## Compito assegnato 1
Rispondi a queste domande sull'articolo dedicato al Lupo italiano:
(a) Chi è «Ultimo»?
(b) In che anno nacque la razza, da una lupa italiana e da un pastore tedesco?
(c) Con quale razza Konrad Lorenz tentò di incrociare una lupa negli anni Trenta?
## Compito assegnato 2
Cita alla lettera il passo dell'articolo sul Lupo italiano che inizia con «Perché ha deciso» e arriva fino a «legge di finanziamento.».

## Sezione del documento

--------------------------------

Storia dell’ex bancario Messi, ha speso miliardi per salvare il Lupo italiano
C'è un grande mistero nella storia di Mario
Messi.
Perché ha deciso di dedicare oltre metà della sua vita e tutti i sui averi al Lupo italiano. Non lo ha confessato nemmeno a «Ultimo», il comandante dei
Ros che ha arrestato Totò Riina.
Custode di questo segreto potrebbe essere Zorro, «il figlio della lupa», il capostipite della razza canina geneticamente perfetta che sta rischiando di scomparire per l'incapacità del Parlamento italiano, dal 1991, di emanare una legge di finanziamento.
Trentatré anni fa a Mario Messi, presidente per la
Tutela del Lupo italiano, ex dirigente bancario, è riuscito in ciò che mai nessuno era stato capace di fare: dare vita a una razza canina unica, universalmente riconosciuta come perfetta. Il sogno di Konrad Lorenz, padre della moderna etologia, che tentò negli anni Trenta di incrociare una lupa con un Chau Chau.
Era il 1966, da una lupa italiana e da un pastore tedesco nacque un tesoro genetico irripetibile, che da 33 anni a questa parte viene gelosamente difeso da chi si presenta scodinzolando per farne un grande affare. «Se si riuscisse a vendere il lupo italiano - spiega il presidente - si potrebbero guadagnare valanghe di denaro, ma nel giro di due generazioni la sua purezza si perderebbe, insieme con la sua capacità di apprendere, con la sua intelligenza e il suo equilibrio psicologico». Sicuramente, a venderlo, si guadagnerebbe molto di più di quella montagna di soldi che il professor Messi ha speso per costruire il centro di
Cumiana, per sostenere questa raffinatissima miscela di Dna. Terreni, ville e tutti i beni, raccolti di generazione in generazione, per quello che i francesi hanno definito “ il miracolo italiano a quattro zampe".

--------------------------------

## Dati raccolti

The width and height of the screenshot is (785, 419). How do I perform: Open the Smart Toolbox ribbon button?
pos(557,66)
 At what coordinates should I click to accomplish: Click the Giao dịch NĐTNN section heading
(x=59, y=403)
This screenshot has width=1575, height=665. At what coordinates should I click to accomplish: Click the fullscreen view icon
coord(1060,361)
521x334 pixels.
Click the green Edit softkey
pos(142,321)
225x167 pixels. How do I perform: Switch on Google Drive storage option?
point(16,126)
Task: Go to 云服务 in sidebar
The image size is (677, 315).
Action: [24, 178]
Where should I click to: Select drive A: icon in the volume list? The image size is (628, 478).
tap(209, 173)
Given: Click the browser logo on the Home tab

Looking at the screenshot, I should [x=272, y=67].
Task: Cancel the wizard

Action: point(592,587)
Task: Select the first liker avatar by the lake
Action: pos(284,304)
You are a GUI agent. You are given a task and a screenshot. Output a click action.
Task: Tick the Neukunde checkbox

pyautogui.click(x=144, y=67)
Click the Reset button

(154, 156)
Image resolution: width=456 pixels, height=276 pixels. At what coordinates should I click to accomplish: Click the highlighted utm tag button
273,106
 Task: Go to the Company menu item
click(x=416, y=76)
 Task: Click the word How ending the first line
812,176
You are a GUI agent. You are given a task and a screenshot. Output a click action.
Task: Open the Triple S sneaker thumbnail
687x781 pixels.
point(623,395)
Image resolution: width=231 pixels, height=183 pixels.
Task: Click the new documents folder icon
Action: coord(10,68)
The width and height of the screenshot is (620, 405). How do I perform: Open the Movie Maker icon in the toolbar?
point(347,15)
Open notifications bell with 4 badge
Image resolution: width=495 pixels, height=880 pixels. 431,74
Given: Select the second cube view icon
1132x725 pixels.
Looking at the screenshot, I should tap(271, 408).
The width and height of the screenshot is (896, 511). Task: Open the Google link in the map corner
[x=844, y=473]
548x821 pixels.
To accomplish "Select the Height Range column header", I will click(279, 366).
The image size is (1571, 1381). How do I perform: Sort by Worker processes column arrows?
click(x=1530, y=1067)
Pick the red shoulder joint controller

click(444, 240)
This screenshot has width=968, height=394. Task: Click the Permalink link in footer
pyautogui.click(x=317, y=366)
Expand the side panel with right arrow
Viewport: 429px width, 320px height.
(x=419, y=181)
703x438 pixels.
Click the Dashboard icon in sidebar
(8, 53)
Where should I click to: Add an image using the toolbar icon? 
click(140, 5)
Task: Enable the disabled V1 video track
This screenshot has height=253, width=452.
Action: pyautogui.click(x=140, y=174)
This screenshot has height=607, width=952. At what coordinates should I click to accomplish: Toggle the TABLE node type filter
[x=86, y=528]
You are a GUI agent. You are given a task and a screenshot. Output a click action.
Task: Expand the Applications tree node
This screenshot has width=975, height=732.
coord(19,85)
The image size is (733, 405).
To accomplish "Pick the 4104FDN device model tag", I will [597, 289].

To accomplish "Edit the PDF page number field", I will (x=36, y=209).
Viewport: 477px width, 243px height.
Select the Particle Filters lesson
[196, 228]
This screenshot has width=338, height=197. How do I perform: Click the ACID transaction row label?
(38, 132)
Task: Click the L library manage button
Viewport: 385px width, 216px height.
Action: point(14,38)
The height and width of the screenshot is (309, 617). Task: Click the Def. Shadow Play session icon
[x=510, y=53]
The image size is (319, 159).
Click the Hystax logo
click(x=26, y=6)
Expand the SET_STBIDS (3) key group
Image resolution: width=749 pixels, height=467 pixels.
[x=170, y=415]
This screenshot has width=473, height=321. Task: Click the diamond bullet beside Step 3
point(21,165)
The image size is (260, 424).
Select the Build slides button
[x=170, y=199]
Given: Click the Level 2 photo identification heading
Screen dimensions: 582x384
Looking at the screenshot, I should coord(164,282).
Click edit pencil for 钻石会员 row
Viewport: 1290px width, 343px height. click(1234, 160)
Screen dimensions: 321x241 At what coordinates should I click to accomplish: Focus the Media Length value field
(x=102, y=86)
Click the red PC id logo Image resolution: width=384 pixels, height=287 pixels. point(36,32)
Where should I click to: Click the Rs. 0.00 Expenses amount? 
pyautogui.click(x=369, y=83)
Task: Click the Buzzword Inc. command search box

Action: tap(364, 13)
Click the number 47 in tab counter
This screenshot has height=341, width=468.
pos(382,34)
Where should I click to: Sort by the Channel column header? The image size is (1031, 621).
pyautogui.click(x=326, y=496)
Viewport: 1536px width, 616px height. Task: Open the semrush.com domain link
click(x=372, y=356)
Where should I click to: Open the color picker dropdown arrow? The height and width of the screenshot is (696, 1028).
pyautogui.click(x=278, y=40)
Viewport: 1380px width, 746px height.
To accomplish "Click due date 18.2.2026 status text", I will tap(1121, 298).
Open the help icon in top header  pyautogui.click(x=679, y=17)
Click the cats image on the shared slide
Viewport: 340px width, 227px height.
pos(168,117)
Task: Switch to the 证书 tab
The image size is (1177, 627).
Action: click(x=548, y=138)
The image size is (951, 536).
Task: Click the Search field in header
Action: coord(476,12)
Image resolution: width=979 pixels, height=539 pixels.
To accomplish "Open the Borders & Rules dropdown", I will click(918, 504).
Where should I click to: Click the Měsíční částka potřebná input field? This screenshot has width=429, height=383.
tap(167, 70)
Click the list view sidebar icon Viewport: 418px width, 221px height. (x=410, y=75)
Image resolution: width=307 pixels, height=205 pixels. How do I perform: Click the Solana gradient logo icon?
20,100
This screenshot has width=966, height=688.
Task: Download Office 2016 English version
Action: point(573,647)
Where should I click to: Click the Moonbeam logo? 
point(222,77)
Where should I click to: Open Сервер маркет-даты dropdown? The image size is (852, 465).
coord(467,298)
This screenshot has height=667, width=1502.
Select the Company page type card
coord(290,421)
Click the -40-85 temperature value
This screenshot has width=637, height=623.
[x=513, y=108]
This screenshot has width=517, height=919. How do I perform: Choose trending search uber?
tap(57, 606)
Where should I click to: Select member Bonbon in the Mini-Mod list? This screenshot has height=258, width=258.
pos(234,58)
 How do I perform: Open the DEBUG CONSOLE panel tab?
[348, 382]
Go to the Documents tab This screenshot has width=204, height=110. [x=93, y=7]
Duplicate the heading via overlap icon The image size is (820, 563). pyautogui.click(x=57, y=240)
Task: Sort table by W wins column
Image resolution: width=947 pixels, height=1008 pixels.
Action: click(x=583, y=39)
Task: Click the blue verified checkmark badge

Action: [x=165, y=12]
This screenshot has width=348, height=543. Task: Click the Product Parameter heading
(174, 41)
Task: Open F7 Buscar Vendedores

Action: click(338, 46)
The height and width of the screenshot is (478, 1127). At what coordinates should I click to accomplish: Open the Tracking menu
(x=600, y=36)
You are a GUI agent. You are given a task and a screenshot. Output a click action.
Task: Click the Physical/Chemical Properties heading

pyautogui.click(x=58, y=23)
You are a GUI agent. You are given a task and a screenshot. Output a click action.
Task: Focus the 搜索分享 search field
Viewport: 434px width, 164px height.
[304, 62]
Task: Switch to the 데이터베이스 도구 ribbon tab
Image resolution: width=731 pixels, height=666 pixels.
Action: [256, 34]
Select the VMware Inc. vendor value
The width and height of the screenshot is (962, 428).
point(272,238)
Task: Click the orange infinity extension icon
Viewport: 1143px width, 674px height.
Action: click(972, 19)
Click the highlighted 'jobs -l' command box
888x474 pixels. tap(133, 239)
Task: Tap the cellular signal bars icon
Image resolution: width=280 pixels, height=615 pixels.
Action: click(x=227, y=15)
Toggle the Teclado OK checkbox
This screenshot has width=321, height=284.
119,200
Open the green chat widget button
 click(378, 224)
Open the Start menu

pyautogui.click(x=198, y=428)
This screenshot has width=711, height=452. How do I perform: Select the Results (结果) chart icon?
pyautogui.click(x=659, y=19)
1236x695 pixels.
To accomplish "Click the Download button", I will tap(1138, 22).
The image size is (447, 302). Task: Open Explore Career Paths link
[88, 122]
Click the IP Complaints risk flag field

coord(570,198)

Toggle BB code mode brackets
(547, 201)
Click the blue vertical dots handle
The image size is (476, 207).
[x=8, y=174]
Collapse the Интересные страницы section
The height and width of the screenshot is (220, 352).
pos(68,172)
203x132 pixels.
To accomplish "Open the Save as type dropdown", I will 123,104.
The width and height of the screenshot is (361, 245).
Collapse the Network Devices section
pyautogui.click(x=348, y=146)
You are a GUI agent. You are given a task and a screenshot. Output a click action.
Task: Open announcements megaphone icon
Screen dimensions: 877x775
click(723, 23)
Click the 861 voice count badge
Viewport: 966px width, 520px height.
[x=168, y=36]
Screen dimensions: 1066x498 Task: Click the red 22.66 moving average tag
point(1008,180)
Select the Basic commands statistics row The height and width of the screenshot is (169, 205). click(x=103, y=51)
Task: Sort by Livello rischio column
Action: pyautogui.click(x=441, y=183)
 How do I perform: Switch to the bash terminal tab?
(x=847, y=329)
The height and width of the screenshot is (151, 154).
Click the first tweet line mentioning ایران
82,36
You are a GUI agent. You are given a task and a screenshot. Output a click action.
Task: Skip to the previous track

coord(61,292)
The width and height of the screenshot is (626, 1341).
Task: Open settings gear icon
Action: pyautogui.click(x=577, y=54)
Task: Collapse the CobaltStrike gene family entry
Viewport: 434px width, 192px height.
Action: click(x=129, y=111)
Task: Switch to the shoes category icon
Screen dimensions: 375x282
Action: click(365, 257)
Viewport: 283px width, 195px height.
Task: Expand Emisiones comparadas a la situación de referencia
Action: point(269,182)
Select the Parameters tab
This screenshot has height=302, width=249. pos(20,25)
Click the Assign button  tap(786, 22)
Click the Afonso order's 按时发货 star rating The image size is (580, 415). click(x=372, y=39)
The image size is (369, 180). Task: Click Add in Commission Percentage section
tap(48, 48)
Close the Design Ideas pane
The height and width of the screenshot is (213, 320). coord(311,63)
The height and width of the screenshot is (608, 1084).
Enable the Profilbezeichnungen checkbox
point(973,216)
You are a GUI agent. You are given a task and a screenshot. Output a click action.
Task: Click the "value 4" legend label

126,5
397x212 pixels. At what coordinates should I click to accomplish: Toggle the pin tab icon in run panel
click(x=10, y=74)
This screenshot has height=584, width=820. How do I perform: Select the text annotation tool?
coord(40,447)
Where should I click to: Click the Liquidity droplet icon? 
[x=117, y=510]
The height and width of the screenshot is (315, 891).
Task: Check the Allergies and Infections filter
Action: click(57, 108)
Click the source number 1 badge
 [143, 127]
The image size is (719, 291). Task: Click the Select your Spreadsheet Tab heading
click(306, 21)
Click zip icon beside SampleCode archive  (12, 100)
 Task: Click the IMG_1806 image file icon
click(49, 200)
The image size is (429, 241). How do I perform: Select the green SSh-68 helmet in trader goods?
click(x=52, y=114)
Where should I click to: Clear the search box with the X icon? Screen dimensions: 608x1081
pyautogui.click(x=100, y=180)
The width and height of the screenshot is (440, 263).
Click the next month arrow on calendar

--------------------------------

## Risposta scritta 1
(a) «Ultimo» è il comandante dei Ros che ha arrestato Totò Riina.
(b) La razza nacque nel 1966.
(c) Konrad Lorenz tentò di incrociare una lupa con un Chau Chau.

## Risposta scritta 2
Perché ha deciso di dedicare oltre metà della sua vita e tutti i sui averi al Lupo italiano. Non lo ha confessato nemmeno a «Ultimo», il comandante dei
Ros che ha arrestato Totò Riina.
Custode di questo segreto potrebbe essere Zorro, «il figlio della lupa», il capostipite della razza canina geneticamente perfetta che sta rischiando di scomparire per l'incapacità del Parlamento italiano, dal 1991, di emanare una legge di finanziamento.